■ **Requirements**
Report every line of the records below that contains the string "green". Case counts.

### Material provided

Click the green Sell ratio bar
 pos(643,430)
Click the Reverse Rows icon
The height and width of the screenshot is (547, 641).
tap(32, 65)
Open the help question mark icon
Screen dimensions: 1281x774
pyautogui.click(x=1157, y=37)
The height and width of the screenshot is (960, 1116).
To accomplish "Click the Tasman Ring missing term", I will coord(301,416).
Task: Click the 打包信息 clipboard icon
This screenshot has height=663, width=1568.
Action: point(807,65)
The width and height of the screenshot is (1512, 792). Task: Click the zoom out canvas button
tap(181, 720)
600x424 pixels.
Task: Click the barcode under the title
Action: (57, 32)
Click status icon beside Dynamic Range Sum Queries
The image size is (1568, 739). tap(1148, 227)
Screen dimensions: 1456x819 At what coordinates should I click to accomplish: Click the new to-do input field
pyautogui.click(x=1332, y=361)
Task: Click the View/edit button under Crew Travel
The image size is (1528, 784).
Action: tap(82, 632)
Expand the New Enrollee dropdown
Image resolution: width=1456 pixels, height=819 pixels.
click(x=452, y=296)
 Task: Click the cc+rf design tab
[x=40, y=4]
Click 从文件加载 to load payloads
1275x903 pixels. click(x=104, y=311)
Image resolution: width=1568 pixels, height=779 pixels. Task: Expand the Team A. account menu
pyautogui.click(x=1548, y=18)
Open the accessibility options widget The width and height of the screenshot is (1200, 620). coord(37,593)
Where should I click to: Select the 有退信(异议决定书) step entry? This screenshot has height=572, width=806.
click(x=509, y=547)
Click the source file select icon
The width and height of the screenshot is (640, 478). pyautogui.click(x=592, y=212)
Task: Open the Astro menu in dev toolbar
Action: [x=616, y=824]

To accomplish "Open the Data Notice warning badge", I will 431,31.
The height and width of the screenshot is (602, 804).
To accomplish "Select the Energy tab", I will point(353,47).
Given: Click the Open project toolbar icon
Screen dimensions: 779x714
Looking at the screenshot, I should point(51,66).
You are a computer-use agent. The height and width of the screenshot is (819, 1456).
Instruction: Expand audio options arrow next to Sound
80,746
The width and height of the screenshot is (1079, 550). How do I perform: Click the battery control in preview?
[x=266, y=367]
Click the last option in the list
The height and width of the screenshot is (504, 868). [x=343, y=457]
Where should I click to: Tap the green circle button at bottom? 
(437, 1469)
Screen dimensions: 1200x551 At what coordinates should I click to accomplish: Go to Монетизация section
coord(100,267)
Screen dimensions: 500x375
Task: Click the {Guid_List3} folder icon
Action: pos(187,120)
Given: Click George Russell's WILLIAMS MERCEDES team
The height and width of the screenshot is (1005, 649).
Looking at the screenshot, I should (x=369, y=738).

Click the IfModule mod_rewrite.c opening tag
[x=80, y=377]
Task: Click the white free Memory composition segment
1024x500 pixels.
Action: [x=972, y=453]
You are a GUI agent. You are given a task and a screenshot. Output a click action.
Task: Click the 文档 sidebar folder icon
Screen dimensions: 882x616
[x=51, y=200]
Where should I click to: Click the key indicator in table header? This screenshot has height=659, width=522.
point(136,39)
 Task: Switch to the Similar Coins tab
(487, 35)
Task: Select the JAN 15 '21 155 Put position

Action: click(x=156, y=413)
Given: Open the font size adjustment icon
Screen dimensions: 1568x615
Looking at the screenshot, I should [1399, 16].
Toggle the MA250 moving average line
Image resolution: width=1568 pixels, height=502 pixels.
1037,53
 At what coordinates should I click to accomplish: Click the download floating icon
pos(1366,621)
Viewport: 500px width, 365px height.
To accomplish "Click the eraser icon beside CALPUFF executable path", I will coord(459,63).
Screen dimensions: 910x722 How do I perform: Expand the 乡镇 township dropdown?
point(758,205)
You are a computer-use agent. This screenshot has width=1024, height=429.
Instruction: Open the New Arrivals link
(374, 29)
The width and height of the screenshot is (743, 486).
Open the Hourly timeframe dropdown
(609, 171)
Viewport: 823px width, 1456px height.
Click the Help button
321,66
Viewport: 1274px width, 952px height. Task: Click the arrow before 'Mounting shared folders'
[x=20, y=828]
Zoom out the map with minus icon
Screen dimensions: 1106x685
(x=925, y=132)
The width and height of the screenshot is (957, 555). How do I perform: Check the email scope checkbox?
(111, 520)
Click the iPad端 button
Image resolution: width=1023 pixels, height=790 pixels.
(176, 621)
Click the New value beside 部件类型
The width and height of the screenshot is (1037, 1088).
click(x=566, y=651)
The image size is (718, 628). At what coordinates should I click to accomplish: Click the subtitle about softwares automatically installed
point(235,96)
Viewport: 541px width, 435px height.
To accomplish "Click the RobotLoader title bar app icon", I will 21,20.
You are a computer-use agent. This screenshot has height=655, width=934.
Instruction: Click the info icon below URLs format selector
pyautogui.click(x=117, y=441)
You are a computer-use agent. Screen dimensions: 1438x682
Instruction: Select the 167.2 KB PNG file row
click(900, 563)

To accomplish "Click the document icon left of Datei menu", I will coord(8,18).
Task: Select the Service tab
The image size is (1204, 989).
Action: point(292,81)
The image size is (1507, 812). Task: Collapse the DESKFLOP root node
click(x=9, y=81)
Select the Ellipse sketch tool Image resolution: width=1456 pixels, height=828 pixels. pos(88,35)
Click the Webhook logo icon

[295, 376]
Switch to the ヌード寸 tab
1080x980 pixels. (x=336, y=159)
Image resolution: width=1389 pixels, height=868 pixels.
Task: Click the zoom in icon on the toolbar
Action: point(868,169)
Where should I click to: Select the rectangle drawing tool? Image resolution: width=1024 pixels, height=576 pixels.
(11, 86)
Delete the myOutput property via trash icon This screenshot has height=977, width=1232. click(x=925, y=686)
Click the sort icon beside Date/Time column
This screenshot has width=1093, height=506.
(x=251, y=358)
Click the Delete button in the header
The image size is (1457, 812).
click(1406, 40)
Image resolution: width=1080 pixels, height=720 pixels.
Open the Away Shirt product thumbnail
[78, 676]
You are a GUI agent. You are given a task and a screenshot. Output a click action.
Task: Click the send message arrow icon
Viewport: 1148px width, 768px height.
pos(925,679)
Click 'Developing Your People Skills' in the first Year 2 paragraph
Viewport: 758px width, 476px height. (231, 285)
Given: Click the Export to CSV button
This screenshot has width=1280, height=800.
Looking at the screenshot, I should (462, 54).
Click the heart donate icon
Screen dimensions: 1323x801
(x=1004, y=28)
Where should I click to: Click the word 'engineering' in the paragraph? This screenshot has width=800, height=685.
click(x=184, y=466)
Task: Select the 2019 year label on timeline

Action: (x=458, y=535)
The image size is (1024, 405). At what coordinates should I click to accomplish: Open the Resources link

######

■ **Written response**
Click the green Sell ratio bar
Where should I click to: Tap the green circle button at bottom? 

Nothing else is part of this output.